1. Field of the Invention
The present invention relates to wireless access to multimedia services and more specifically to a mechanism for requesting and receiving a pass for a plurality of services in a fiber-fed, star-topology network covering a limited geographic area.
2. Introduction
Local wireless access to the Internet has been growing in popularity. For example, restaurants, hotels and airports often provide “hot spots” where WiFi access is made available. WiFi is a wireless local area network (LAN) system that continues to grow and the radio modems enabling WiFi communication have been built into every laptop now sold. As a consequence, those who have used WiFi in their home and have used it in their business have now sought to connect elsewhere. As the desire to connect continues to increase, people expect to have access to high speed Internet service in a large number of places, particularly in downtown or suburban areas.
This expectation has prompted many cities, towns and municipalities (generally referred to as cities) to realize that they were on the cusp of an opportunity. Cities have begun to realize that they can build infrastructure and receive revenue from owning their own communications backbone which can include services such as WiFi. Cities receive some income by allowing communication utilities, such as cable and so forth, to lease space for their lines but the opportunity for cities to actually own the system and thereby receive further revenues has been largely denied. However, a new view of the abilities of WiFi, and the fact that the government has allowed free spectrum for WiFi, have caused cities to observe that they may provide citywide or at least downtown coverage for both visitors and constituents of the city. This capability becomes very important in the context of homeland security, because many of them are observing that if they combined their communication needs (police, fire, first respondents and so forth) and aggregated that with an offer to citizens and visitors, then basically the money saved on antiquated wireless communication for municipal use might actually partially pay for the network and provide an additional income stream. Cities have begun to declare that they are going to cover their main areas with WiFi coverage.
Wireless LANs are usually connected in some way that each Access Point (AP) is connected usually to an Ethernet connection. The challenge for a city is that, in comparison to a business or a home where it is easy to plug a wireless router into an Ethernet jack, Ethernet jacks are unavailable on the street. The only way to realize such connections is to run fiber or a metallic backhaul (a link across a mesh to a wired or fiber connection) to each lamppost that contains a base station in order to provide enough throughput. Essentially, this involves installing a cable modem or a fiber drop at every lamp pole, which is prohibitively expensive. Nevertheless, most cities, in order to support current and future needs to a broadband infrastructure for their citizens, have decided to put down fiber rings of their own in a citywide distribution. The structure of such a network may be similar to AT&T's use of fiber rings to volume deliver information to hubs that have star-like dendrites to distribute information to local access areas.

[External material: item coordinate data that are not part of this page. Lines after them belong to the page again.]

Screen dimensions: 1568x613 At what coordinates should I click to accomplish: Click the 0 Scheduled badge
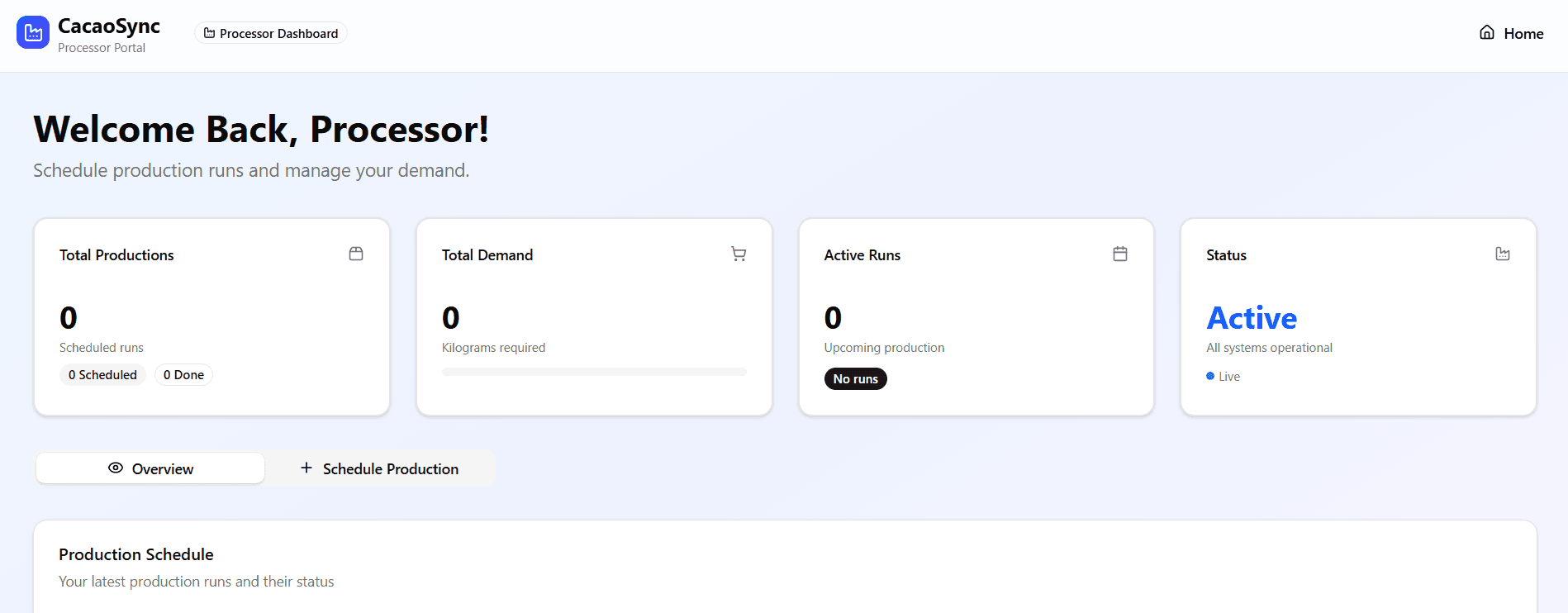(x=102, y=374)
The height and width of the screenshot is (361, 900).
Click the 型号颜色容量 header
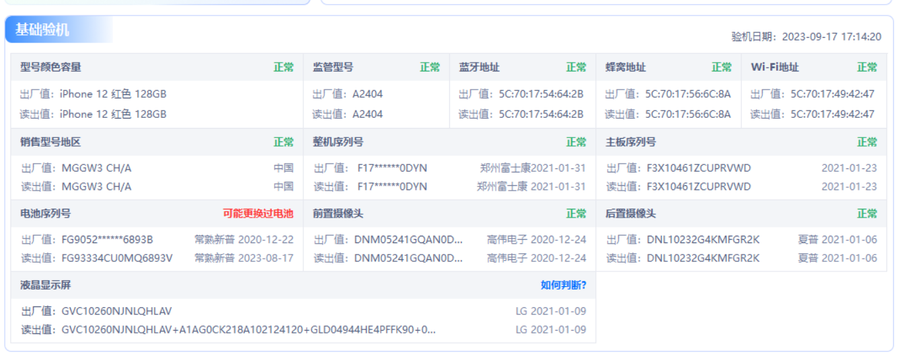(x=51, y=67)
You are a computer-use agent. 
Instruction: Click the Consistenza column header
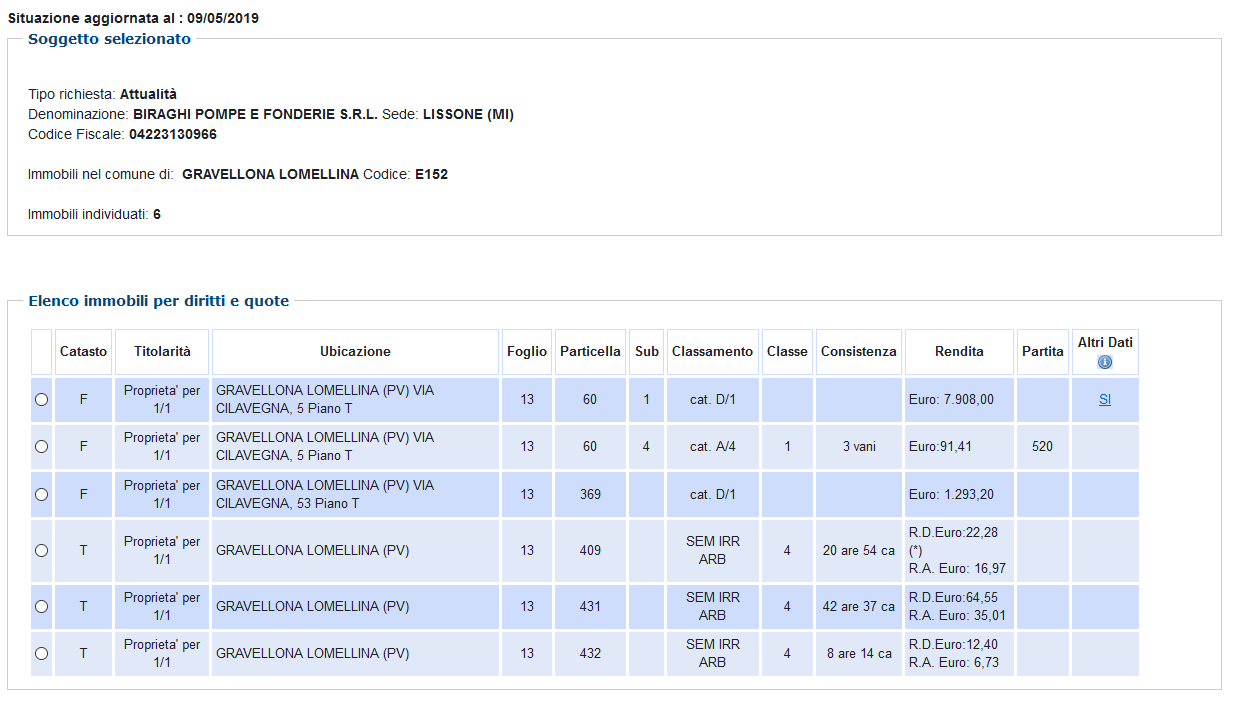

An issue then becomes near the fiber ring, how does one connect only these multiple APs or base stations? One solution of connecting multiple base stations to a fiber ring cities is implementing less expensive versions of a WiFi system that uses WiFi in two ways. The first way is the way it was always used, namely the connection from a base station to a laptop, as is normally done at a hotspot. However, some vendors have created a second instantiation of WiFi (called air interface) that uses a different MAC (media access control) approach. Media access control essentially means that a device asks: “am I allowed to talk or not, and if so, tell me when I can't.” This is a way of promoting what is called multiple access among many users. Otherwise, devices would all try to speak at once, like in a crowded elevator and the result would be incoherent. They would all hurt each other's transmissions. Media access control does what its name implies, which is to mediate the ability to transmit information in a way that doesn't impact anyone else who is trying to transmit at least minimize the impact. Cities have created a second tier of WiFi that operates in a mesh topology. Mesh simply means is that the nodes that are representing the base stations of the municipal system are connected by fixed wireless links to other nodes on the second tier system. When a packet arises from a laptop, it travels from the laptop to a base station on the lamppost and then is transmitted collocated to another radio in the second tier. That radio talks via a fixed wireless link to another node. The packet is transmitted from node to node until it gets back to the municipality fiber ring.
Because the mesh of fixed links includes multiple connections, there is a natural resilience to the network because as packets are forwarded, the protocol will try to ameliorate any difficulties that may arise due to failure of a link, traffic congestion or other reasons. The difficulty with such an approach is that meshed systems, in order to save expense by using radio to relay the packets over many hops until it reaches a wired network connection called a gateway, lower the throughput of the geographic network as a whole. In addition, the mesh network delays the packets and, as such, these systems have difficulty in handling time sensitive packets such as may be produced by voice over IP, video or other realtime, rich multimedia traffic.
Accordingly, what is needed in the art are improved methods for enabling local government entities, such as cities and towns, to implement a variety of services via a wireless mechanism that includes sufficient throughput.